SmCo magnets are manufactured by combining Sm, Co and some rare earth metals that are usually melted, crushed, pressed, and sintered. This type of magnets is also known by many other names, such as Sm-Co permanent magnets, Sm-Co strong magnets, rare earth cobalt permanent magnets, etc. SmCo magnets are mostly used in defense, aerospace, microwaves, sensors, and many other applications. They can be found in shapes like spheres, rings, tiles, squares etc.
Neodymium Iron Boron (NIB or NdFeB): NdFeB magnets are made using rare earth magnetic materials. These magnets are known for their extremely magnetic properties, such as an extremely high coercive force and high energy product range (up to 50 MGO). Since they have high product energy levels, they are easy to produce in compact sizes. NdFeB magnets are also good in temperature acceptance capability and can handle up to 200° C while working.

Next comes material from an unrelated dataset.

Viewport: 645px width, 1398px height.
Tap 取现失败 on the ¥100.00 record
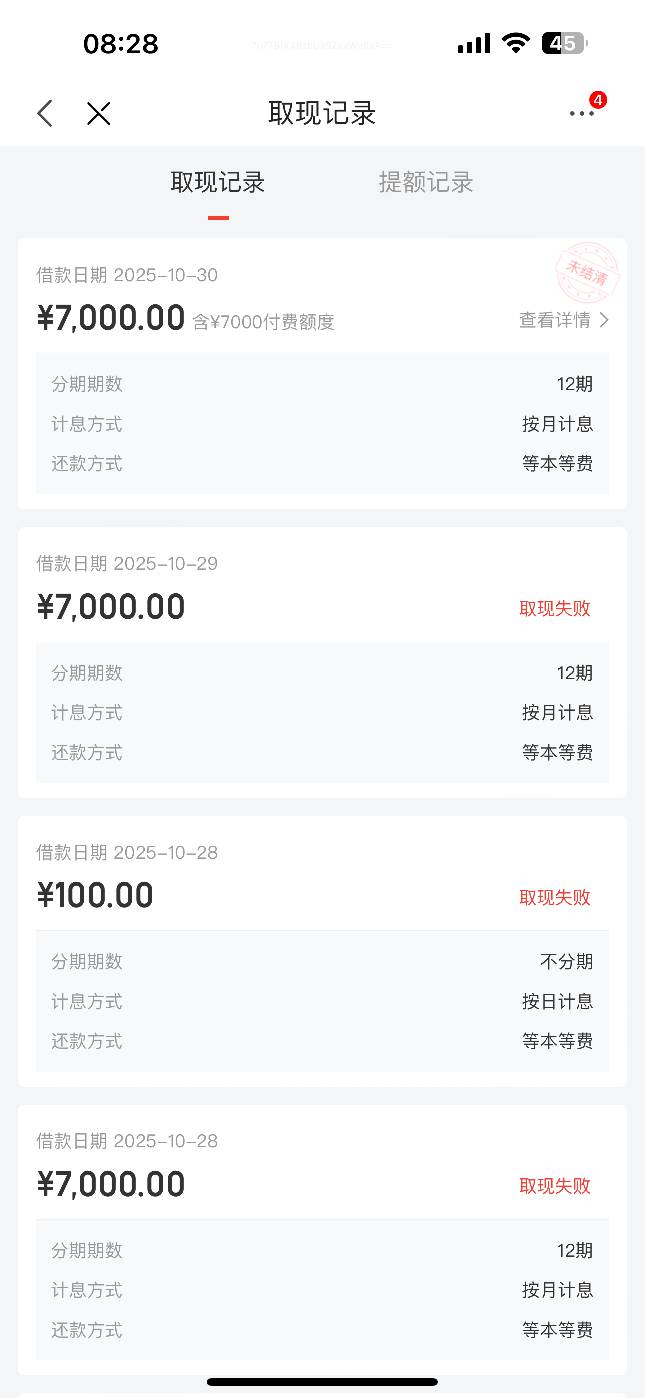(555, 897)
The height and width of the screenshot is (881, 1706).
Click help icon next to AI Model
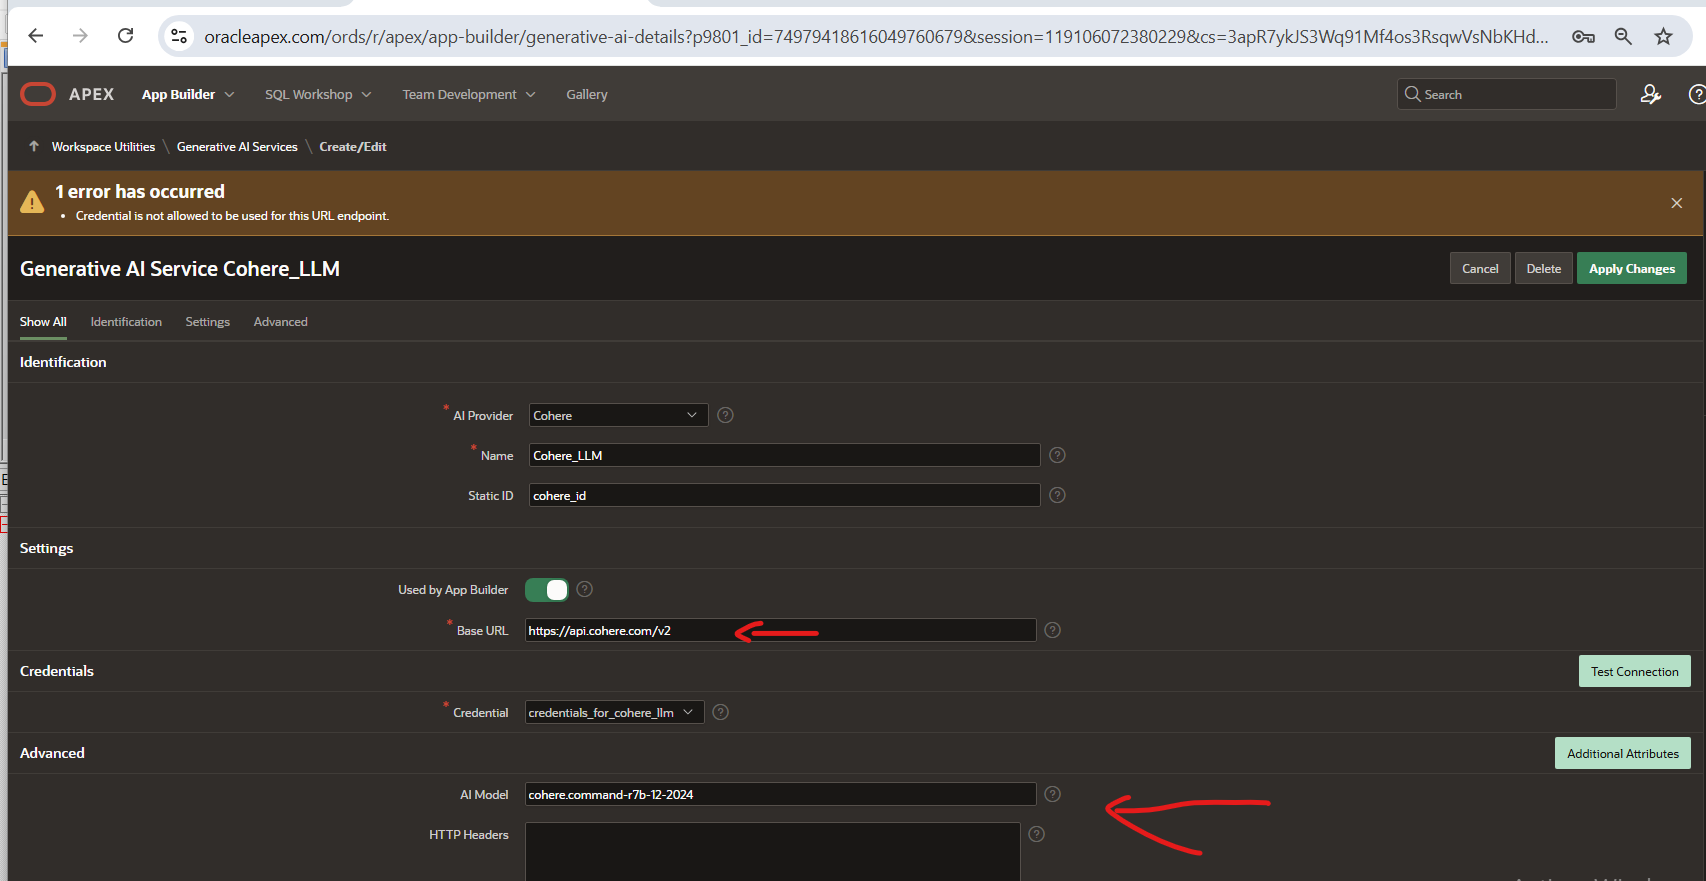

Besides, these magnets typically have low mechanical strength and are the most brittle. This eventually makes these magnets of low corrosion-resistance, especially when left uncoated. When NdFeB magnets are coated with iron, nickel, or gold, we can use them in various applications. These magnets are produced using a process known as powder metallurgy. They are very strong types of magnets and cannot be easily demagnetized. NdFeB magnets can be found in various sizes and shapes, such as arcs, cylinders, countersunk, blocks, rings, discs, etc.
Temporary magnets are defined as materials magnets, such that when the material is placed in a magnetic field, it acts as a permanent magnet. Temporary magnets lose their magnetism after the magnetic field is removed. Unlike permanent magnets, temporary magnets do not retain their magnetic property. This is why they are called temporary magnets. Some irons, iron alloys, iron nails and paper clips act as a temporary magnet in the presence of a magnetic field.
Electromagnets are the magnets created by winding or wrapping a wire in several loops around a metal core composed of iron. When this arrangement (known as a solenoid) is placed by the electric field, and an electric current is passed through it, the wire’s energized coil generates the magnetic field. This eventually forces the material to act as a magnet. The strength of magnetism can be controlled by adjusting or altering the electric current’s strength and direction.
Besides, the field inside the prepared coil is the highest, and the strength of the field is directly proportional to the number of wire loops and the carried current. When the electric current is stopped, the magnetic field disappears, and so the metal’s magnetism property. The material used in the center of the electromagnet arrangement may also influence the overall electromagnet’s power. As a result, electromagnets also are not permanently magnetic.
Electromagnets are mainly used for applications that require strength. Some examples of electromagnets are motor engines, railroad tracks, cranes, and MRI machines. They are also preferred in computer hardware and television components.
Uses of Magnets
Few most common uses of magnets are listed below:
Magnets are mainly used for the manufacture of magnetized needles and mariner compasses.
Magnets are also used on solid mixtures of metals, which ultimately helps to separate iron filler from the mixture.
Magnets are used to generate magnetic fields, which can help generate electricity.
Permanent magnets are used in electric motors, generators, accelerators, and generators.
The electromagnets are widely used in the manufacture of electric bells, speakers, electric cranes.